EXCERPTED TEXT:
═══

Monday, April 19, 2010

Angelos Turns Down Ripken! Why Let Facts Get in the Way?

As you all know buy now, a Ken Rosenthal story surfaced on Friday that Cal Ripken, Jr. had approached the Orioles about a job in The Warehouse but was refused by Peter Angelos. A story like that is red meat for Oriole fans who pounced on it with all the enthusiasm and angst you would expect.

To be fair, if this story wasn't about Peter Angelos it wouldn't even be plausible. Angelos has made quite the bed over the years with his meddling, egotistical dealing with the team.

But it just seems like an odd story. The Orioles already work with Ripken in other ways. He owns the Aberdeen Ironbirds, an Oriole affiliate and Cal is involved with the Sarasota spring training deal with a Ripken Baseball Academy being built near Ed Smith Stadium. Why would they be so averse to partnering with Ripken in other ways?

═══

AVAILABLE RECORDS:
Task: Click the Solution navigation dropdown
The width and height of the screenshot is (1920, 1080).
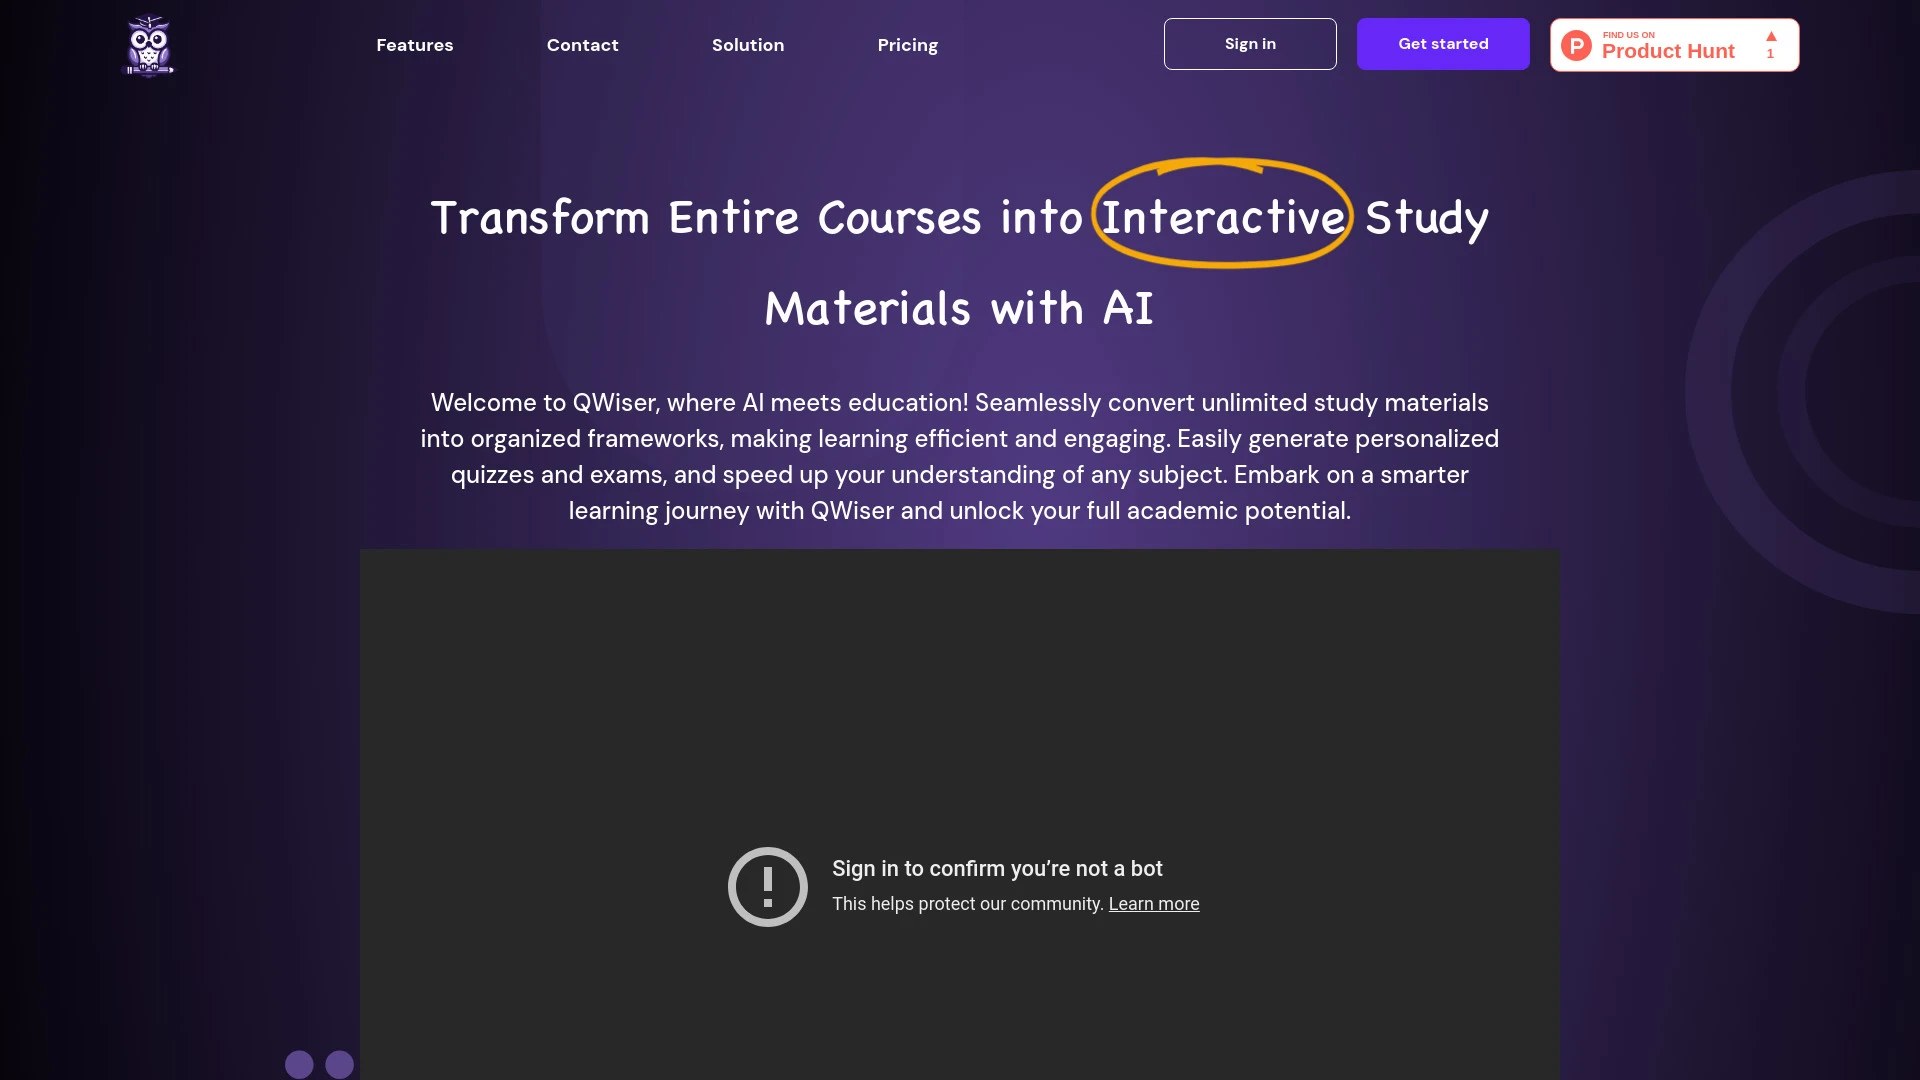Action: point(748,45)
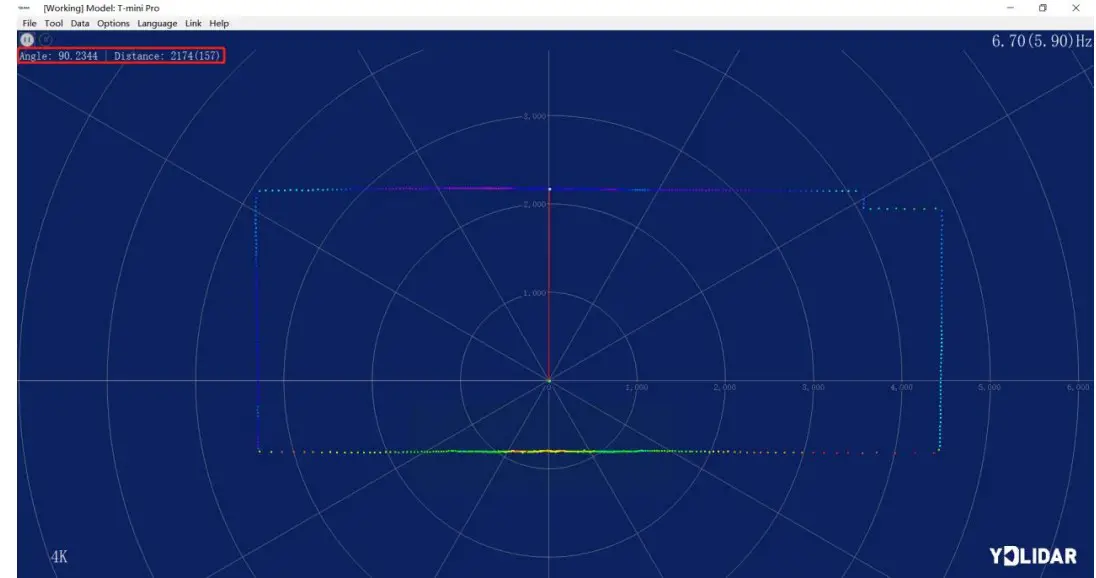Click the lidar origin point at plot center
This screenshot has height=578, width=1096.
549,381
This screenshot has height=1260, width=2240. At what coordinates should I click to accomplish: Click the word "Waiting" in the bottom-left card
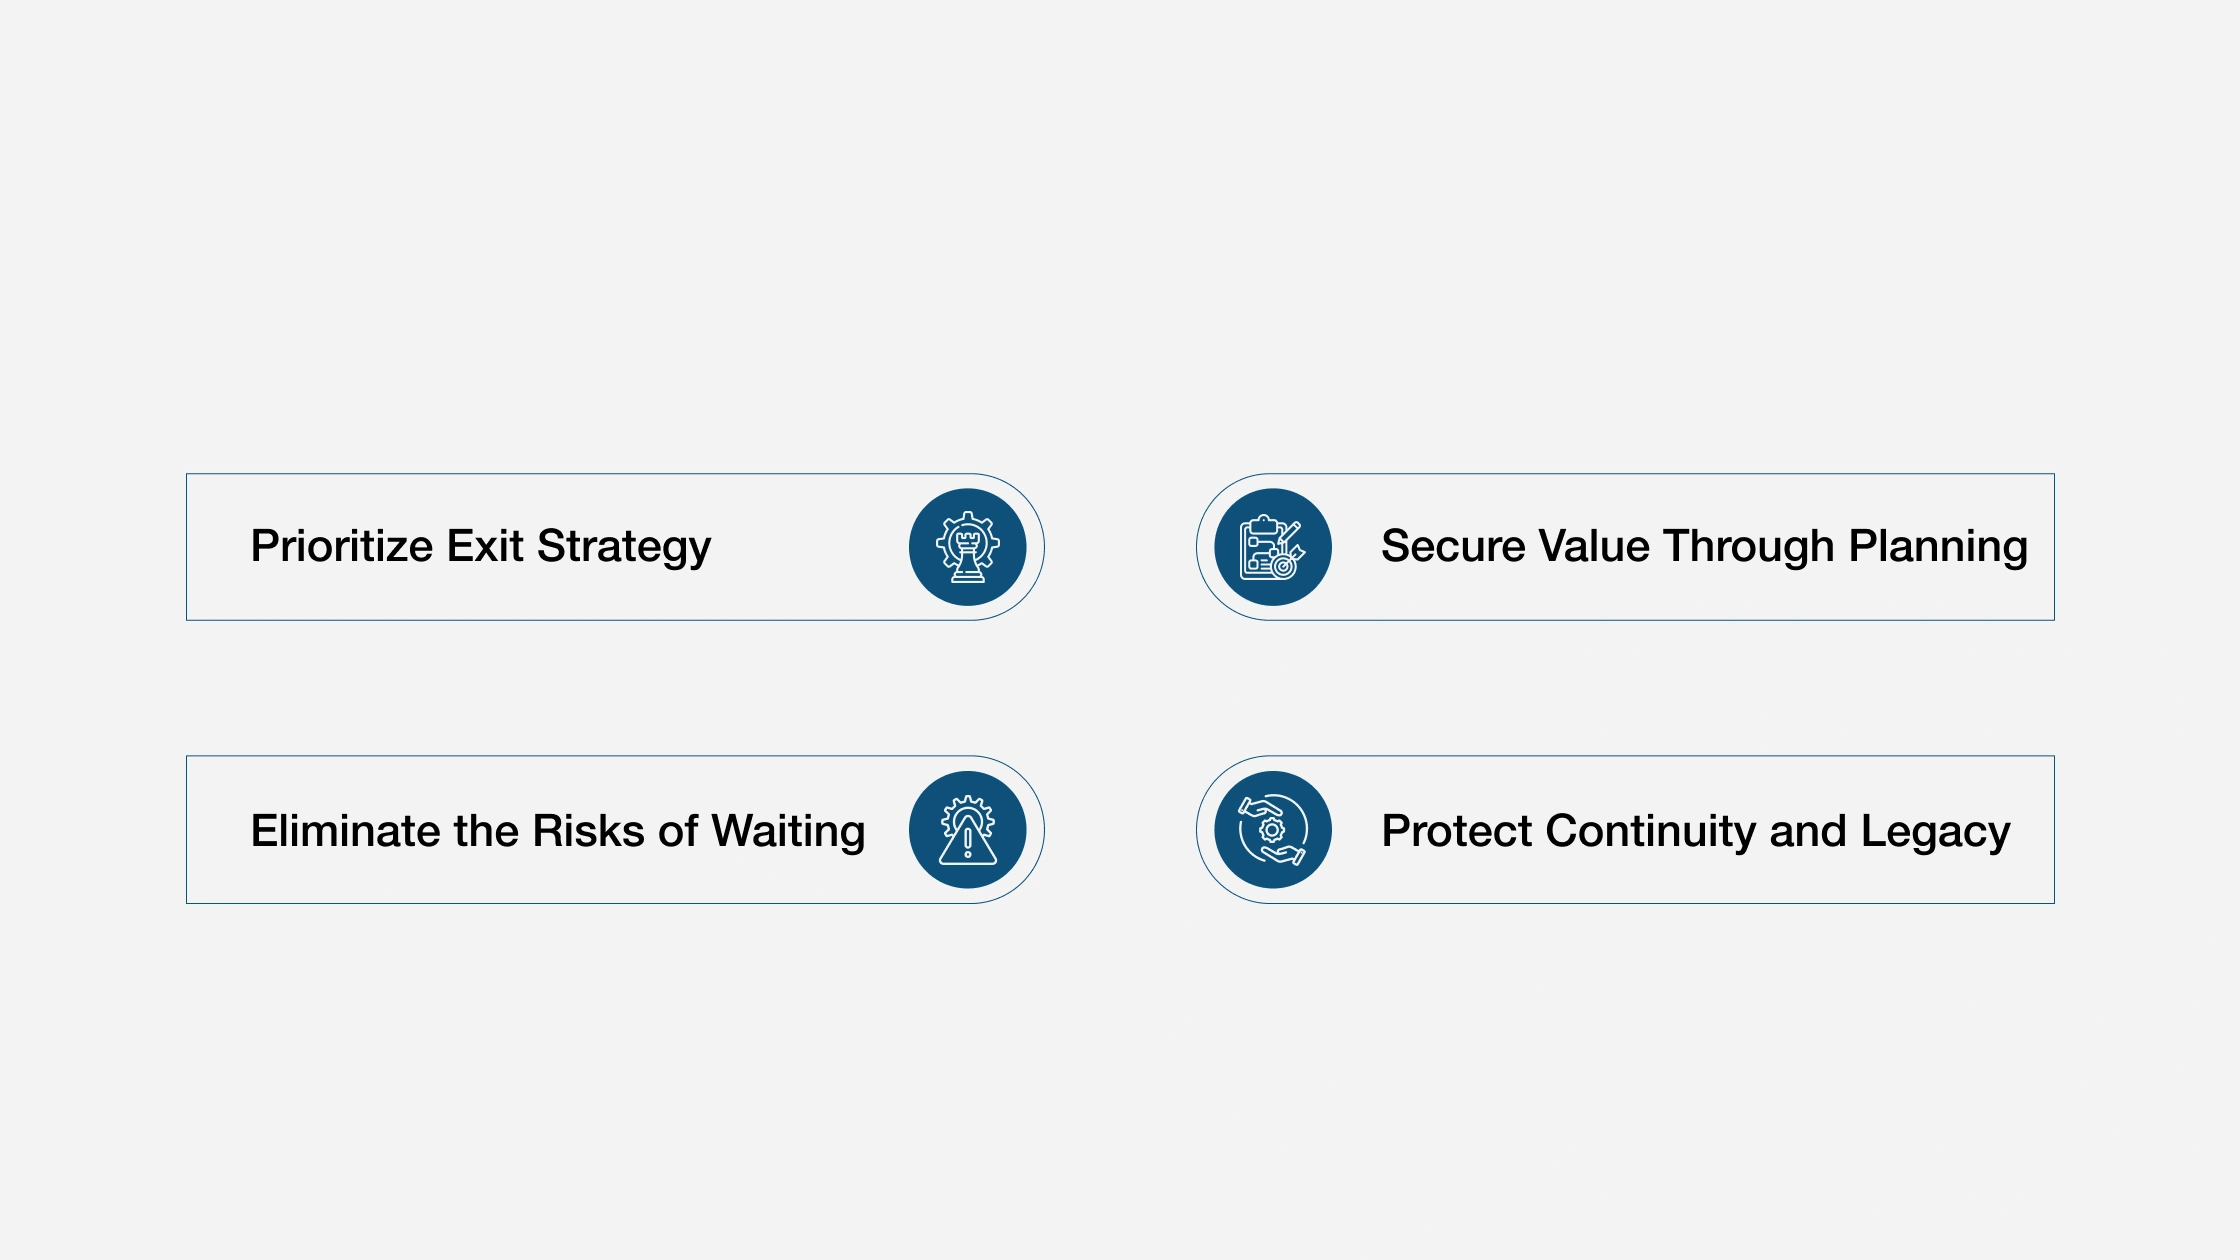coord(788,831)
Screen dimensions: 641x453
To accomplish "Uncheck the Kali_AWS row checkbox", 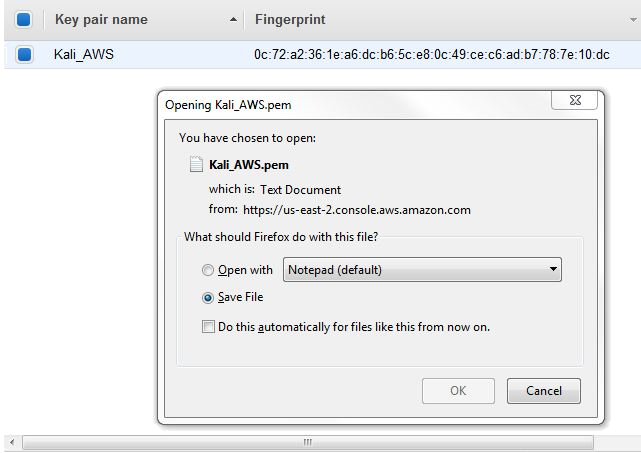I will pyautogui.click(x=25, y=54).
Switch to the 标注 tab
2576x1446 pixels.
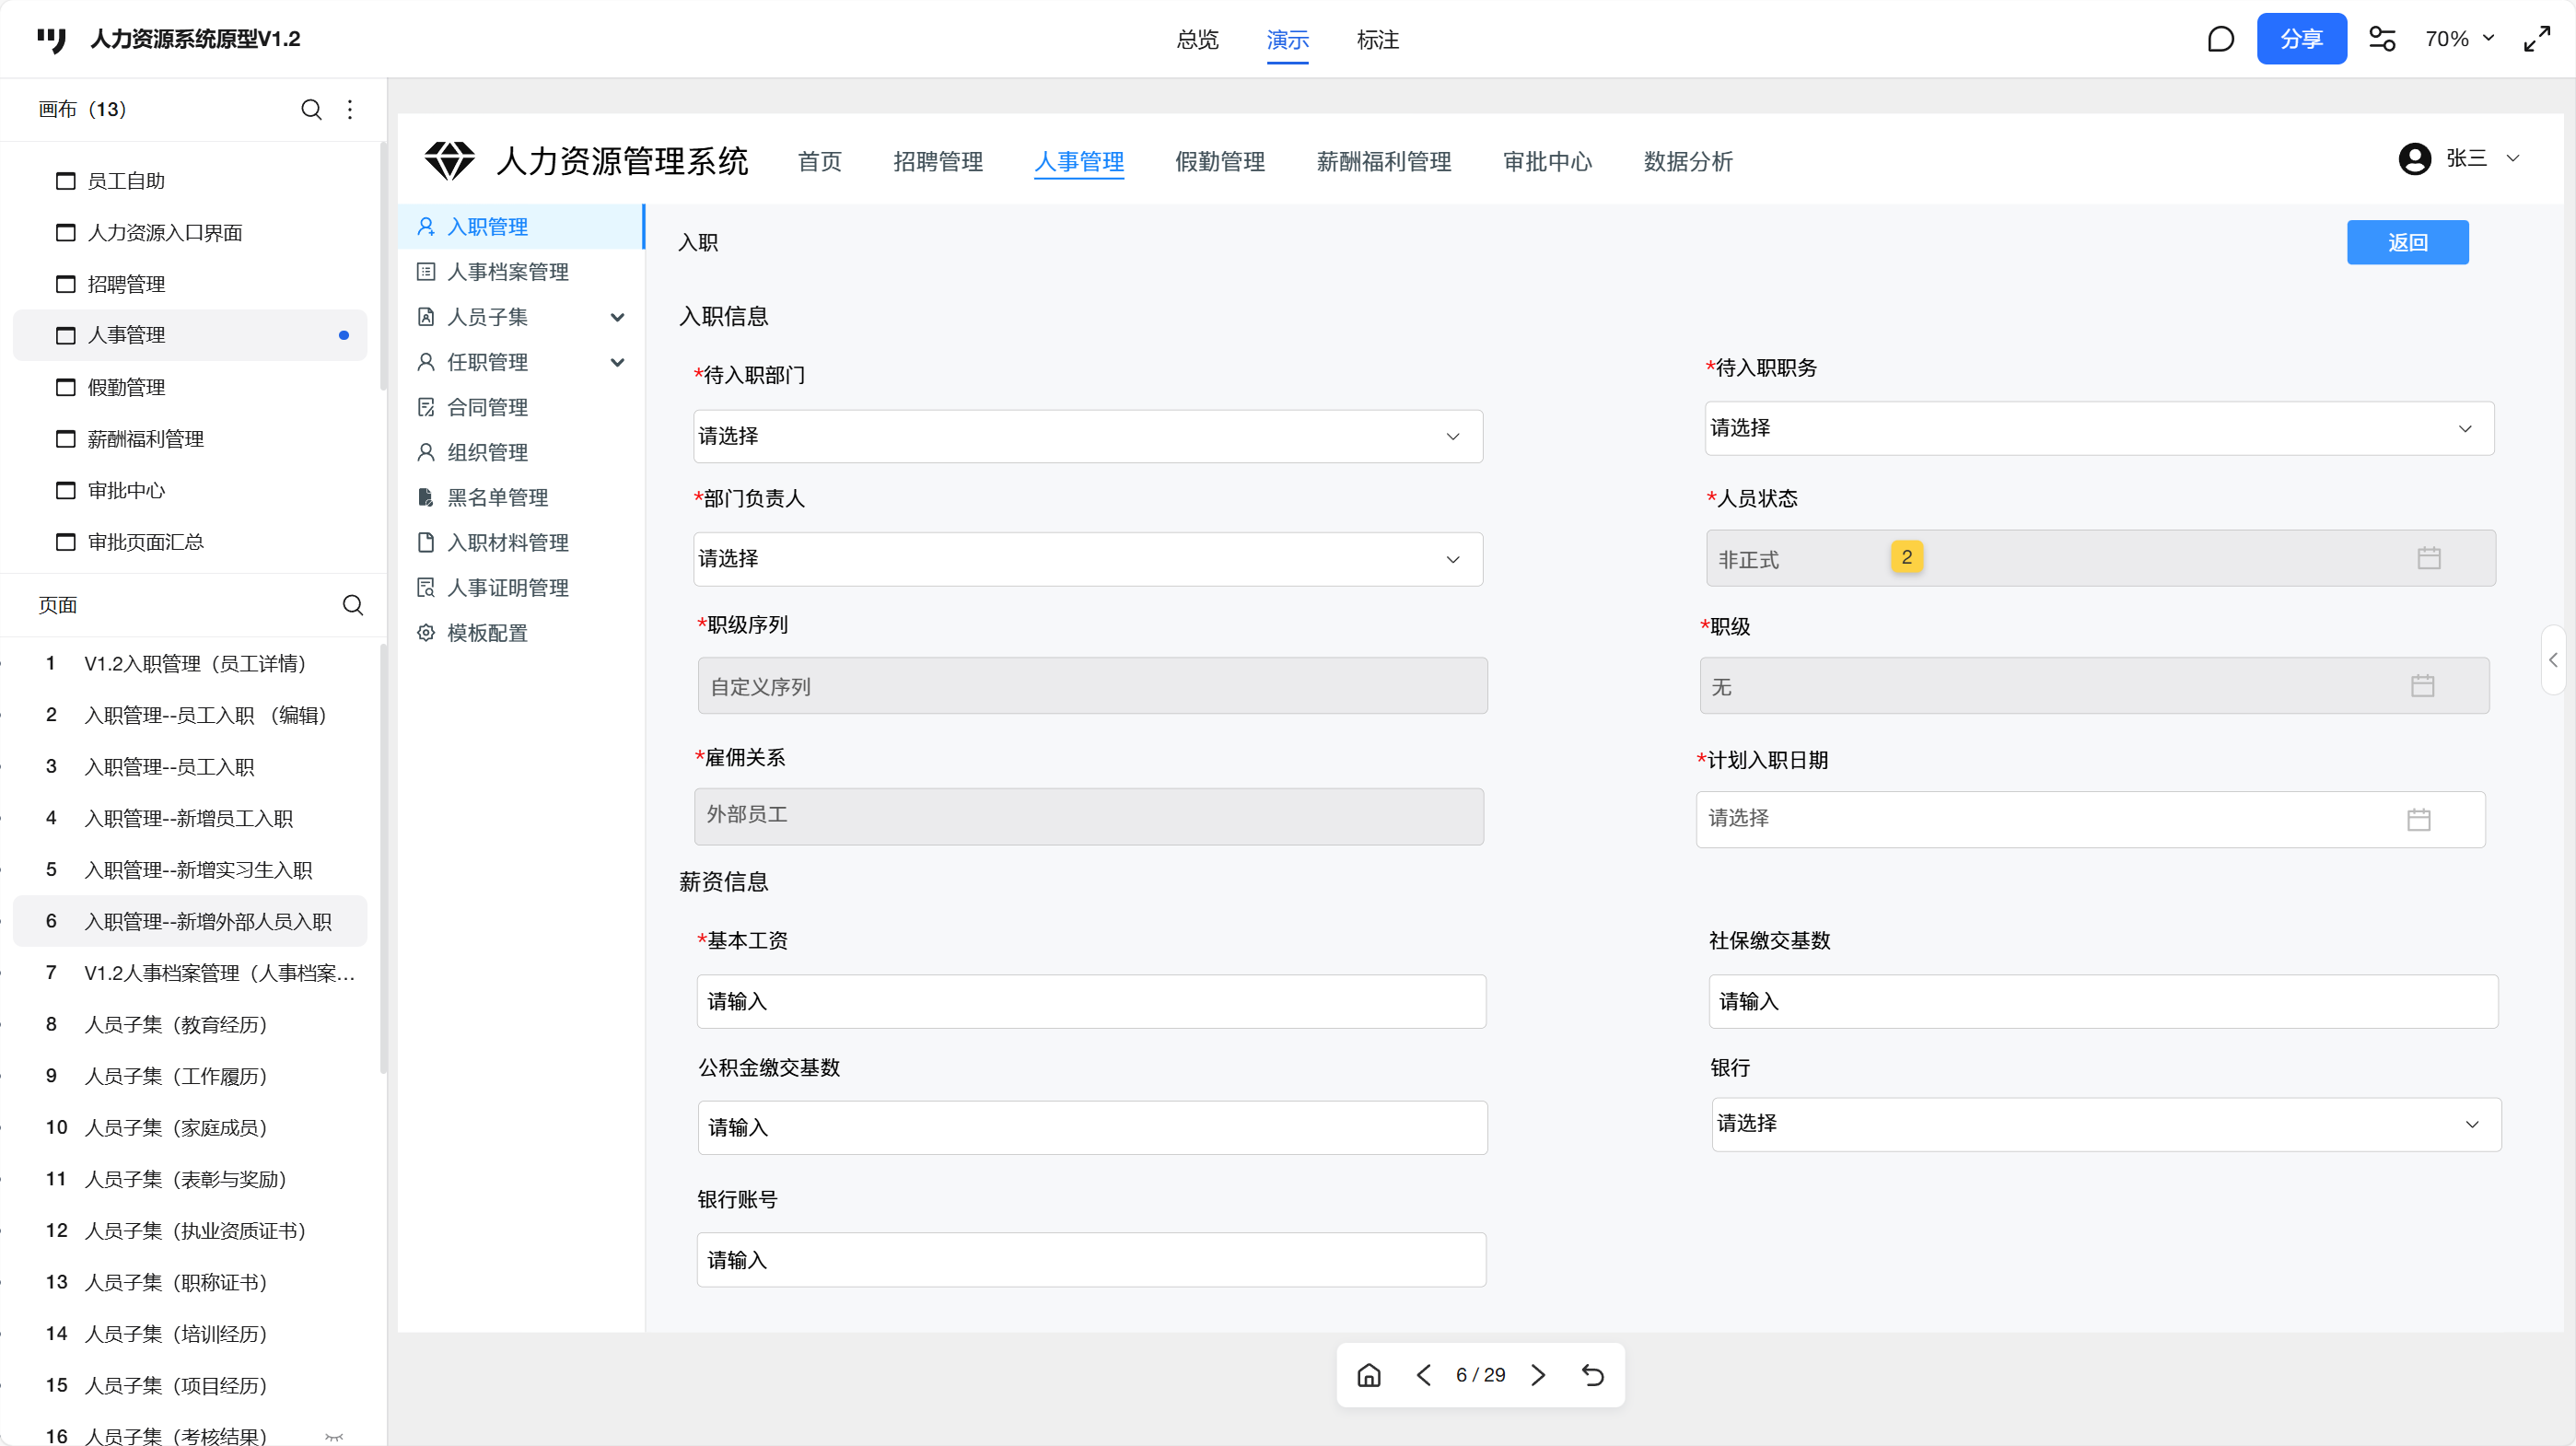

═══

EXERCISES TO COMPLETE:
[1] Repeat the blog post about Peter Angelos and Cal Ripken word for word.
[2] Reproduce the listing exactly, starting at its first line and ending at the line that contains "coord(788,831)". Omit the pictures.
The blog post and the listing are unrelated to each other.

SOLVED PROBLEMS:
[1]
Monday, April 19, 2010

Angelos Turns Down Ripken! Why Let Facts Get in the Way?

As you all know buy now, a Ken Rosenthal story surfaced on Friday that Cal Ripken, Jr. had approached the Orioles about a job in The Warehouse but was refused by Peter Angelos. A story like that is red meat for Oriole fans who pounced on it with all the enthusiasm and angst you would expect.

To be fair, if this story wasn't about Peter Angelos it wouldn't even be plausible. Angelos has made quite the bed over the years with his meddling, egotistical dealing with the team.

But it just seems like an odd story. The Orioles already work with Ripken in other ways. He owns the Aberdeen Ironbirds, an Oriole affiliate and Cal is involved with the Sarasota spring training deal with a Ripken Baseball Academy being built near Ed Smith Stadium. Why would they be so averse to partnering with Ripken in other ways?

[2]
Task: Click the Solution navigation dropdown
The width and height of the screenshot is (1920, 1080).
Action: point(748,45)
Click the lidar origin point at plot center
This screenshot has height=578, width=1096.
549,381
This screenshot has height=1260, width=2240. At what coordinates should I click to accomplish: Click the word "Waiting" in the bottom-left card
coord(788,831)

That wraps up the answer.